Resource Hijacking: Compute Hijacking - EC2 Use
AWS Specific Sub-Technique
Other sub-techniques of Resource Hijacking (7)
ID | Name |
---|---|
T1496.004 | Cloud Service Hijacking |
T1496.A007 | Cloud Service Hijacking - Bedrock LLM Abuse |
T1496.A001 | Cloud Service Hijacking - SES Messaging |
T1496.001 | Compute Hijacking |
T1496.A008 | Compute Hijacking - EC2 Use |
T1496.A006 | Compute Hijacking - ECS |
T1496.003 | SMS Pumping |
AWS Specific Content
A prerequisite for this technique is that a threat actor has already gained control of an AWS identity with the permissions to perform the action in the Event Name(s) section
With access to an AWS identity that has the appropriate permissions, threat actors can create a new computing instance to hijack resources or evade defenses. Creating a new instance may also allow a threat actor to carry out unauthorized activity within an environment without affecting the execution of current running instances.
This technique is related to the Modify Cloud Compute Infrastructure > Create Cloud Instance technique and is used to additionally identify what type of cloud instance was created.
Detection
AWS Specific Content
When this technique is used by the threat actor, actions taken by the threat actor using the credentials obtained will be logged in CloudTrail. You can use the Event History page in the AWS CloudTrail console to view the last 90 days of management events in an AWS Region for the events listed in the AWS CloudTrail Event Name(s) section, such as
ec2:RunInstances
.A separate CloudTrail trail will give you an ongoing record of events in your AWS account past 90 days and can be configured to log events in multiple regions. You can also review events using the console as well as the AWS CLI.
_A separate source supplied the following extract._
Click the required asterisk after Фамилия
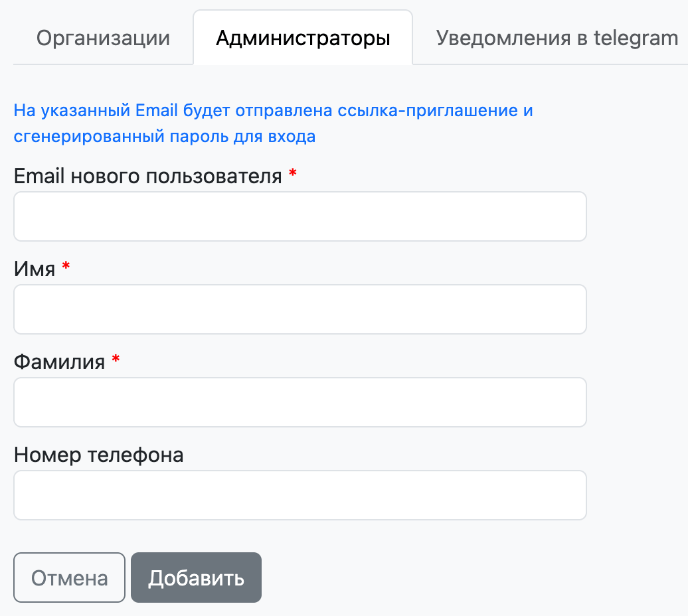 116,360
It is also possible to create a CloudWatch metric filter to watch for when specific AWS API calls are used and perform notification actions if logged, and additionally configure CloudWatch to automatically perform an action in response to an alarm.
If an EC2 instance is created for the purposes of resource hijacking and Amazon GuardDuty is configured within the AWS account, a GuardDuty finding may be created when the instance is used. For example, the CryptoCurrency:EC2/BitcoinTool.B finding is used to identify when an EC2 instance in the environment is querying an IP address assocated with Bitcoin or other cryptocurrency-related activity. GuardDuty Runtime Protection and GuardDuty Malware Protection provide additional layers of detection.
Mitigation
AWS Specific Content
You can make sure that principals are scoped with the least-privileged permissions necessary to perform duties, limiting the ability to perform unauthorized actions in an AWS account when not required. One possible method of applying the principle of least-privileged permissions is to use Service Control Policies to restrict the maximum available permissions for the IAM users and IAM roles within your AWS Organizations accounts (note - you should test SCPs in a development environment before deploying them in production).
You can also use IAM Access Analyzer to regularly review and verify access and manage permissions across your AWS environment, which will highlight AWS identities with excessive permissions and the actions performed by those identities.